- [INSTRUCTION A]:
In the logarithms lesson write-up, what body temperature did Angel record for John at 1 pm?
- [INSTRUCTION B]:
Resume the logarithms lesson write-up after its last sentence and write what comes next.

To help them remember when to use logs, I tell them that historically logs helped people multiply, divide, and find roots, but that now calculators do all that, so "the purpose of logarithms is to get the variable out of the exponent." (What do you think? Is that problematic?)

I have them get in groups, and give them maybe half an hour each day to work on the assignments. They've worked with exponential functions, and I start this project as we begin working on logarithms. 

I play the theme music from Gilligan's Island to start class on the day we begin, and I tell them...
"Our whole class has gone on a cruise together and been shipwrecked. There's plenty to eat and drink, so no one's too stressed. But then, our classmate John Doe is murdered! (He was so quiet, you may not remember him.)"

Then I give them this:

Shipwreck and Murder

You’ve all been shipwrecked on a tropical island - a wonderful place, with bananas, coconuts, fish, and a pretty constant temperature of 80°. Your classmate, John Doe, has been murdered. You know there’s no one else on the island - it was one of your classmates that did it! None of you will sleep peacefully in your flimsy grass huts until the murderer is discovered.

You have watches, thermometers, and other simple tools, but no experts on murder investigations. The day John was murdered, everyone was walking around the island by two’s, noting its features, in hopes that would help you all figure out where you are. It turns out that everyone walked by the spot where John's body was found, and recorded the time when they were at a nearby spot (where they could see a volcano on the next island). Figuring out the time of death would likely narrow down the suspects to four or less.

Angel had a hunch that knowing the body temperature would help determine the time of death. So, at 1 pm, she checked the temperature of John’s corpse. It was 96.1°. Then at 2 pm, it was 91.7°.

Finding the murderer will be our goal. It might take us a few days. (I hope you don’t mind some sleepless nights...)

One more clue… this comes from Daniel, “I read a lot of murder mysteries. In one of them, this detective says, ‘A dead body cools off just like a hot cup of joe.’ I don’t know if that helps or not…”

~  ~  ~  ~  ~  ~  ~  ~

[Change Angel and Daniel to the names of students in your class.] After they've read this, and asked me questions about fingerprints, how he was killed ("looks like a coconut to the head"), and a few other distractions, I ask them to do the following assignment.

- [SOURCE MATERIAL]:
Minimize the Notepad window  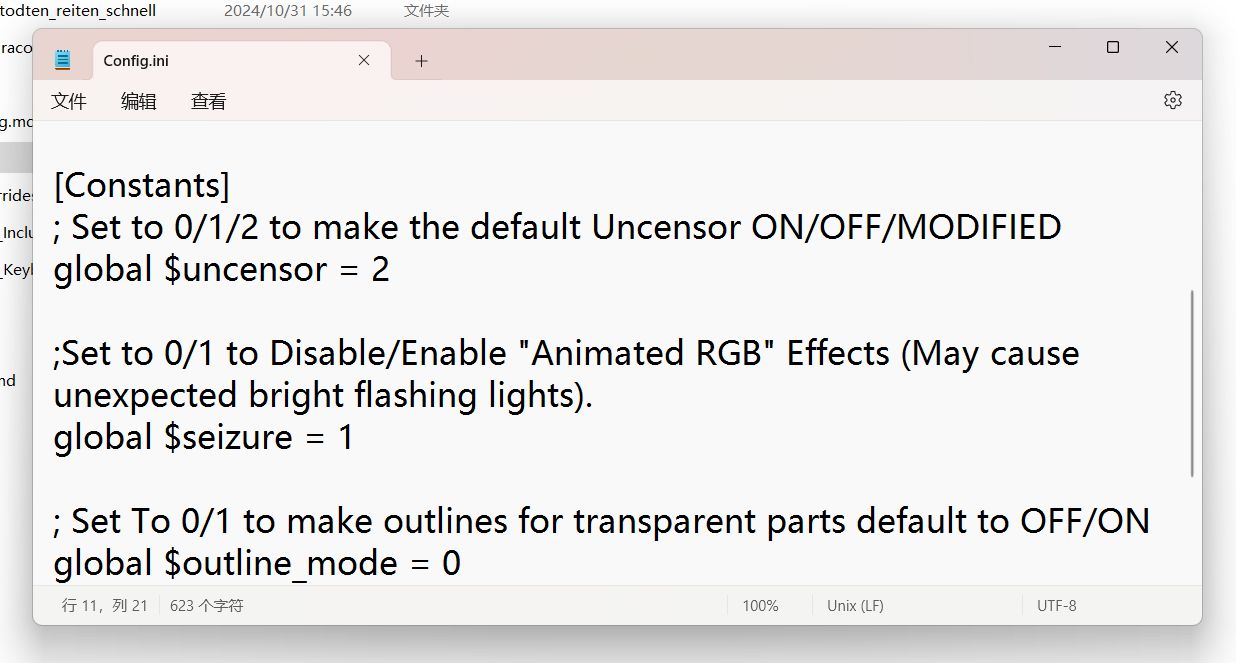pos(1055,47)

- [RESULT A]:
96.1°

- [RESULT B]:
Assignment 1

[Do each of these assignments in groups of 3 or 4. If you want, you can turn in one copy per group. It will be important later to be able to describe how your understanding of the problem changed over time, so each person should keep neat notes on the case.]

We want to think about how a hot cup of coffee cools off.

1. What would be a reasonable starting temperature?

2. After about how long would it be cold?

3. About what temperature is it when it’s cold? (Why?)

4. Now let time be the x-axis (t-axis) and temperature (T) be the y-axis, and (on graph paper) graph temperature versus time for a cop of coffee, using what you know from common sense. Does a straight line graph make sense for this?

~  ~  ~  ~  ~  ~  ~  ~

I get a few volunteers to promise to actually measure the temperature of a cooling cup of hot water, and point out that old fashioned mercury thermometers will break and other body temp thermometers might break - they'll need a lab thermometer or a cooking thermometer. No matter how many people promise to do this, I know I might have no data by the next day, so I've saved data from an old class.

Assignment 2

Sarah says “We need some numbers here.” And she boils some coffee up over a campfire and measures its temperature with a thermometer Jessica provides.

Here’s what she gets:

The coffee starts out at 176 degrees, and cools off like this…

Min Degrees
1       169
2       162
3       156
5       146
10     125
15     111
20     101
30      90
60      81

1. If he measured the coffee at 2 hours and 3 hours, what temperature would it be?

2. Graph this data, and connect the points with a smooth curve.

3. So we can conclude that this graph has what line as an asymptote?

4. Give an example of a function with this asymptote.

~  ~  ~  ~  ~  ~  ~  ~

Assignment 3

John Doe’s dead body was lying near the viewing spot for the volcano, and it turns out that there was only one path going by that spot. So, after checking with each other, and remembering who passed whom, you all agree that the murderer was most likely one of the people at that spot right before or after the time of death.

Below are the times that each pair walked by the volcano viewing spot:

Colleen & Mouang 11:15am
Tiana & Armoriana 11:38

etc... (all class members listed)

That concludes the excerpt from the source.